3 Luglio 2026

Roma paralizzata: Fiumicino irraggiungibile con i treni, stazioni e taxi presi d’assalto. Caos e cittadini inferociti

Un guasto improvviso blocca i treni per l'aeroporto e manda in tilt la Capitale. Centinaia di passeggeri intrappolati sotto il sole a Termini: la rabbia dei turisti e lo sfogo dei tassisti
25 Giugno 2026
fila termini taxi roma
Immagine di archivio
Mattinata da incubo a Roma per centinaia di viaggiatori. Oggi, giovedì 25, un improvviso guasto tecnico ha bloccato completamente la circolazione dei treni che collegano la città con l’aeroporto di Fiumicino. Lo scalo è diventato praticamente impossibile da raggiungere su rotaia, scatenando il panico tra turisti, lavoratori e pendolari rimasti a piedi. Il problema ha colpito duramente anche le stazioni di Ostiense e Tuscolana, dove i treni hanno registrato ritardi pesantissimi fino a un’ora e mezza.

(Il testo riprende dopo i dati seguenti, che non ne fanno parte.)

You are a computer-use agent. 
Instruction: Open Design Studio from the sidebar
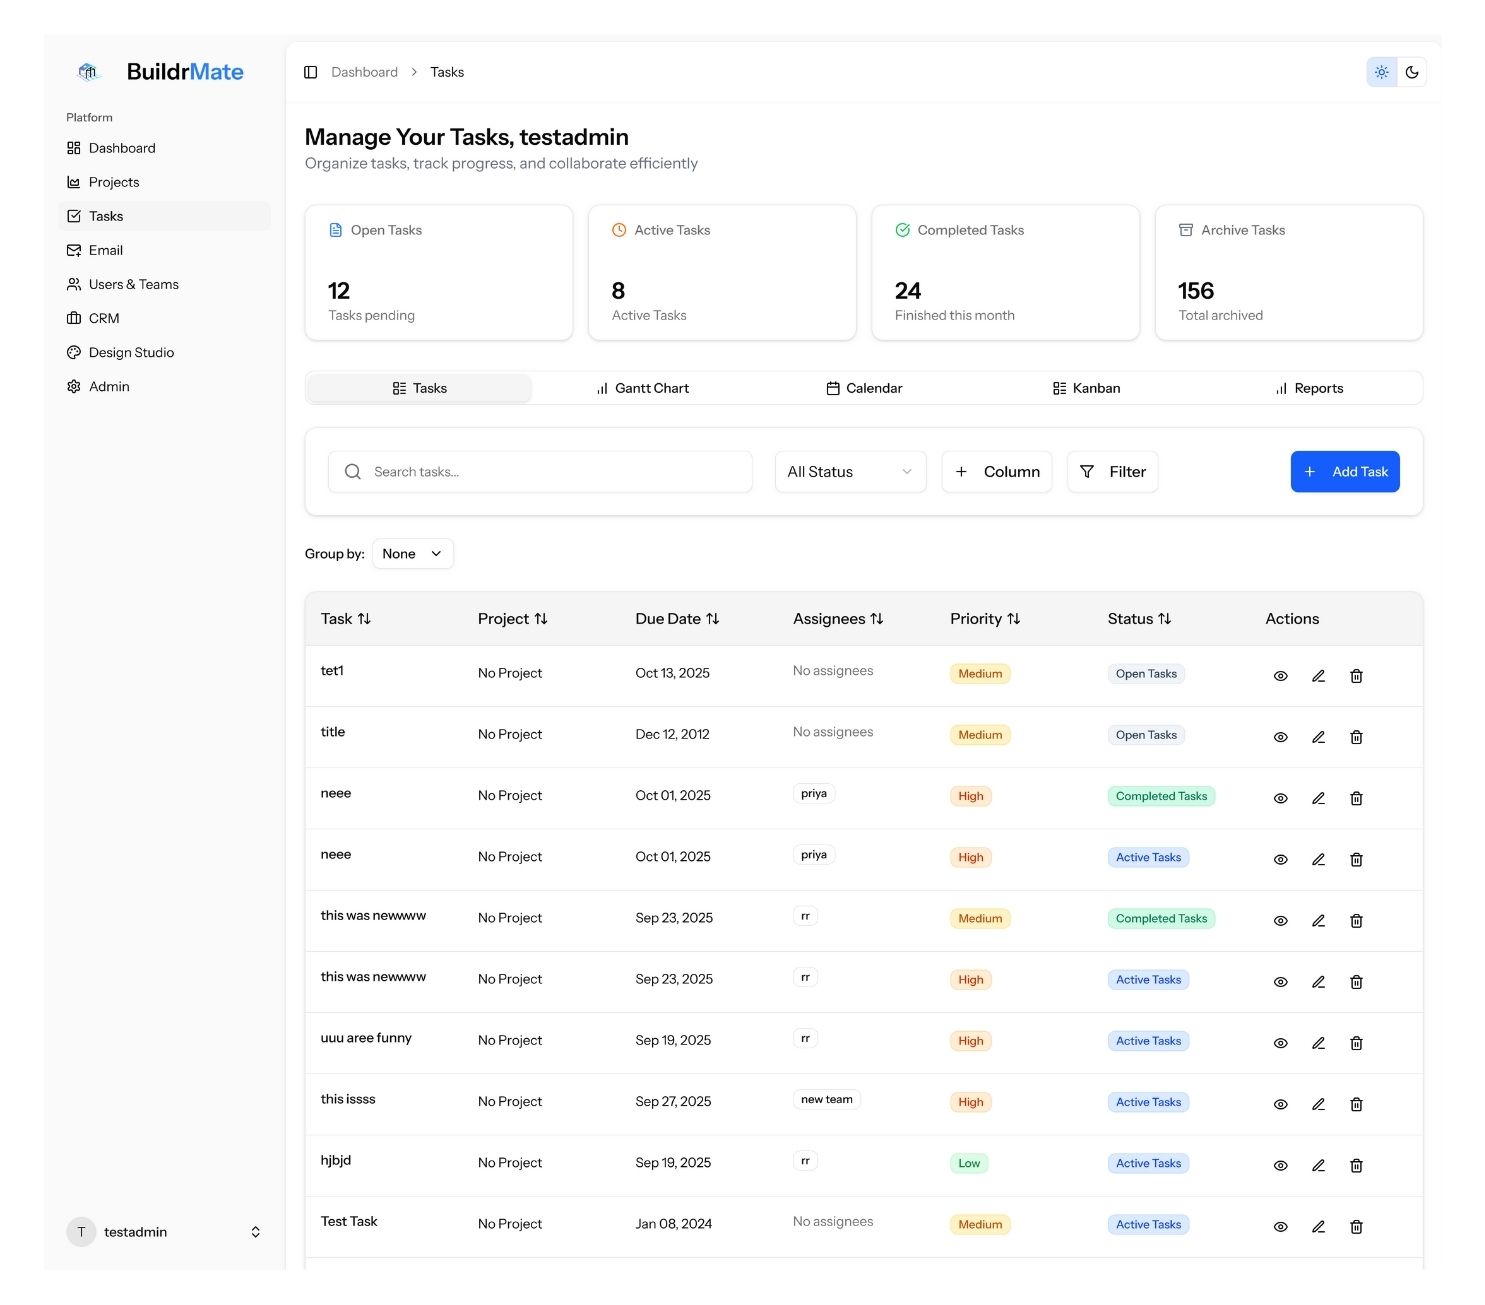coord(131,352)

Senza treni a disposizione, la folla ha avuto un’unica idea: prendere un taxi. Nel giro di pochissimi minuti, l’area di attesa della stazione Termini è stata letteralmente presa d’assalto. Si è formata una coda lunghissima e interminabile di persone disperate, costrette ad aspettare il proprio turno per ore, persino sotto il sole cocente. Nonostante il continuo arrivo delle auto bianche, i mezzi non bastavano mai per smaltire la marea di gente in attesa.
A spiegare la gravità della situazione è intervenuto Loreno Bittarelli all’Adnkronos, che ha descritto una città del tutto paralizzata. Secondo Bittarelli, la viabilità di Roma è già pessima normalmente e peggiora drasticamente in queste situazioni. Il problema principale è matematico: se arrivano 7 o 8 treni contemporaneamente scaricando un migliaio di persone che non possono proseguire il viaggio, i taxi hanno bisogno di tempo fisico per raggiungere la stazione e caricare tutti.
A peggiorare le cose ci si mette anche la logistica interna: da tempo i tassisti protestano per la scarsa praticità del nuovo molo di carico, ricavato all’interno della principale stazione dei tram della Capitale, che rende ancora più difficili e lenti i soccorsi ai viaggiatori. I miracoli, insomma, non si possono fare e i disagi per gli utenti restano pesantissimi.